Pour Esdras, 29 ans, brasseur, la défaite des Panthères n’est ni plus ni moins que « l’échec d’Ali Bongo lui-même, qui a préféré gaspillé l’argent de l’Etat pour organiser un spectacle qui n’intéresse même pas la vie des Gabonais. Il a voulu distraire les gens avec ses bêtises de tous les jours, mais il s’est bien trompé ». Ce jeune homme ne cache pas sa satisfaction devant l’élimination de l’équipe nationale, il s’agit là, selon lui « d’une manière pour Dieu de punir Ali Bongo pour s’être imposé à la tête de l’Etat au détriment de Jean Ping, le vrai vainqueur de l’élection présidentielle ». « Ces Panthères là ne pouvaient pas gagner parce que c’est la justice de Dieu. Ça prouve à suffisance que c’est lui (Ali Bongo) qui a perdu les élections présidentielles parce que la CAN vient encore de nous le montrer sur le terrain. Et je suis bien content parce que Dieu ne dort pas», affirme-t-il.
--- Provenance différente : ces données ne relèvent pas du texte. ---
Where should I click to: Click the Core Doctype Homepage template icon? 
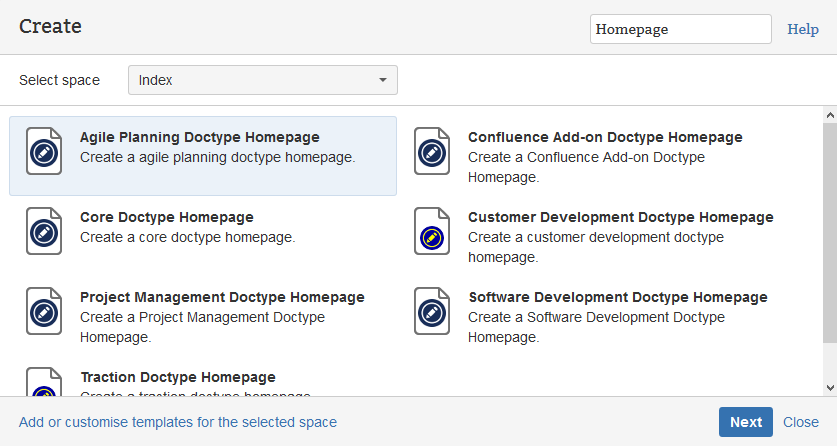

Les réactions comme celle d’Esdras ne sont pas rares. Il suffit pour cela de se rendre sur la toile pour constater l’ampleur des caricatures et des critiques qui se sont abattu sur les gouvernants au sujet de cette élimination précoce du Gabon. Des réactions qui illustrent bien la profondeur de la crise et des clivages qui déchirent le pays depuis le terme de la dernière présidentielle. Une présidentielle riche en rebondissements et en prolongations et qui est loin d’avoir livré tous ses secrets. Avec la radicalisation des discours de chaque camp, l’épilogue n’est certainement pas pour demain matin. L’échec des Panthères du Gabon, c’est aussi le prolongement d’une présidentielle calamiteuse.